Do Antidepressants Really Beget More Depressive Episodes?

Keith G. Rasmussen, MD

Published: January 15, 2011

See the reply

Do Antidepressants Really Beget More Depressive Episodes?

To the Editor: Ghaemi et al1 describe a randomized study as part of the Systematic Treatment Enhancement Program for Bipolar Disorder (STEP-BD) initiative in which euthymic patients were randomly assigned to continuation versus discontinuation of their antidepressant, but not "mood-stabilizing," medications and were followed up to 3 years. The rather "eye-popping" result and conclusion, respectively, presented in the abstract are that "rapid-cycling course predicted 3 times more depressive episodes with antidepressant continuation" and "rapid-cycling patients had worsened outcomes with modern antidepressant continuation."1(p372)

On first blush, this would seem an important finding. However, closer inspection of the data reveals these to be unsupported conclusions. To summarize: 32 patients were randomized to antidepressant continuation, while 38 were randomized to discontinuation. Of the 32 in the continuation group, 7 (by my calculations extrapolated from Table 1) had rapid cycling, while 25 were non-rapid cycling. Of the 38 who discontinued antidepressants, 10 were rapid cycling and 28 were non-rapid cycling. There was no signal whatsoever, in either rapid-cycling or non-rapid cycling subjects, of a tendency for those who continued antidepressants to have more manic states. Not to be dismayed, the authors, in an apparent attempt to inflate the presumably horrific, rapid cycling-inducing effects of antidepressants, compare the number of depressive episodes per year in the resultant 4 groups. Among the continuation group, those who were rapid cycling had about 3 times as many such episodes per year as those who were non-rapid cycling.

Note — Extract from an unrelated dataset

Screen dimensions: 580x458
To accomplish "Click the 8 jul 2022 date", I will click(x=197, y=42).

However, this is a virtually meaningless comparison, especially if taken in isolation as the authors do. A much better comparison to look at the rapid-cycling enhancement tendencies of antidepressants would be to compare the number of episodes per year in rapid-cycling antidepressant continuation subjects (1.29) versus that in rapid-cycling discontinuation subjects (0.82). The authors do not tell the readers whether this post hoc comparison is statistically significant, but I highly doubt that it is, considering the paltry sample sizes of the 2 groups (7 who continued antidepressants vs 10 who discontinued). Furthermore, among non-rapid cycling patients, the continuation of antidepressants appeared to be associated with an almost halving of the number of depressive episodes per year vis í  vis discontinuation of antidepressants (0.42 vs 0.70).

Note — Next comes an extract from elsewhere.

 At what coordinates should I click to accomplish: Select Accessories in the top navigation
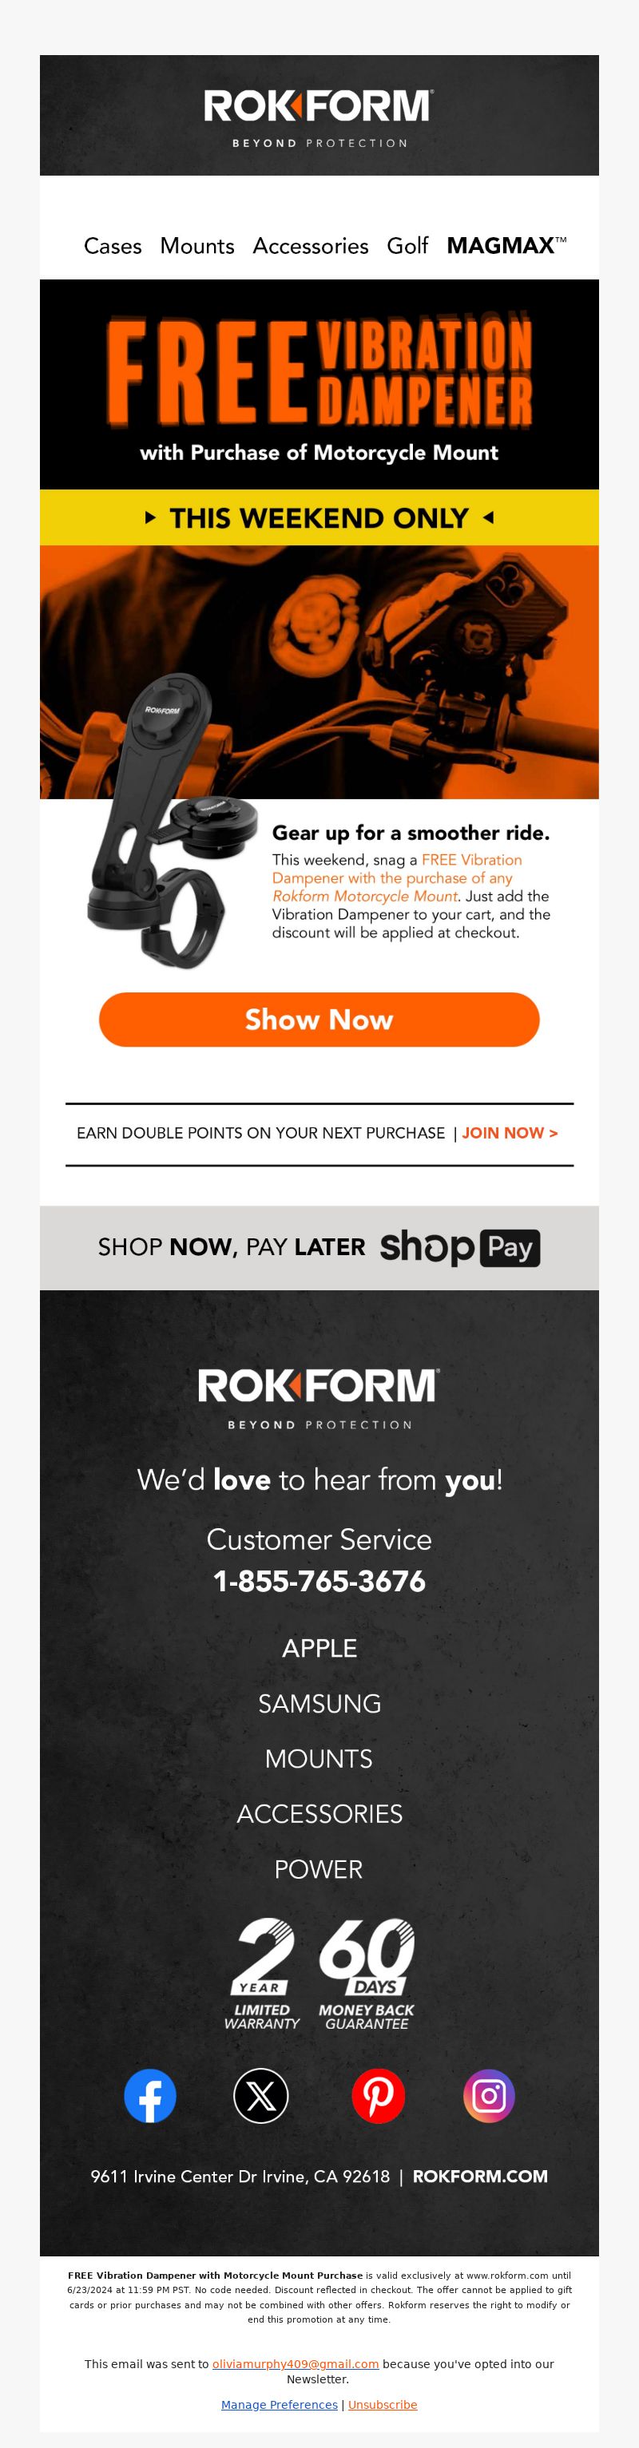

All of these data simply make no sense: why would antidepressant continuation be protective in non-rapid cycling subjects but "depressogenic" in rapid cycling subjects? Furthermore, why would this presumed enhancement of mood episode recurrences be true only for depressions and not for manias, the latter being the heretofore feared event among the bipolar mavens who are largely against such compounds?

Finally, the sample sizes in the group in question, namely rapid-cycling subjects, are so small (7 and 10), that this trial hardly qualifies as a randomized controlled trial for them—at best, it is a very preliminary pilot project, the conclusions of which have been misleadingly stated in the abstract. In fact, I suspect the results in rapid-cycling patients were influenced by 1 or 2 outliers, and I challenge the authors to present data for each of these patients.

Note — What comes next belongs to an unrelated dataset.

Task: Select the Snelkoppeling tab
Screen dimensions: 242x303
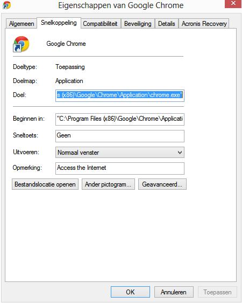Action: tap(59, 23)
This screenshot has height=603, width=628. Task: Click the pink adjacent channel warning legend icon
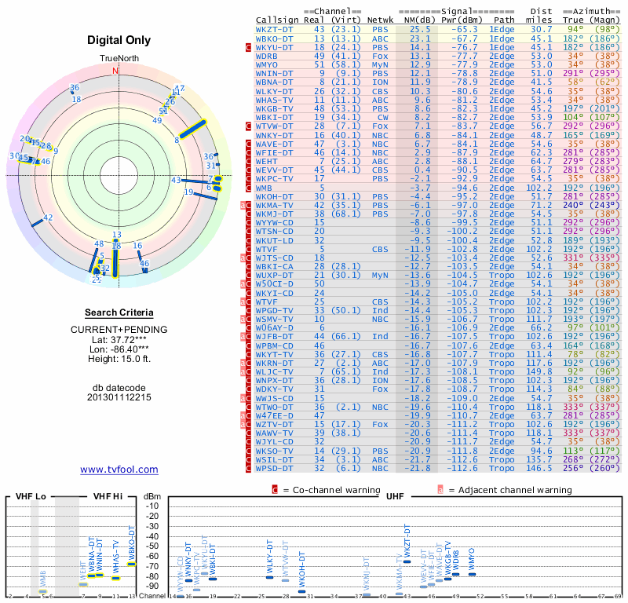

In my opinion, the readers of the Journal of Clinical Psychiatry were not well served by this cynically spun article.

Reference

1. Ghaemi SN, Ostacher MM, El-Mallakh RS, et al. Antidepressant discontinuation in bipolar depression: a Systematic Treatment Enhancement Program for Bipolar Disorder (STEP-BD) randomized clinical trial of long-term effectiveness and safety. J Clin Psychiatry. 2010;71(4):372-380. PubMed doi:10.4088/JCP.08m04909gre

Keith G. Rasmussen, MD

rasmussen.keith@mayo.edu

Author affiliation: Department of Psychiatry, Mayo Clinic, Rochester, Minnesota. Potential conflicts of interest: None reported. Funding/support: None reported.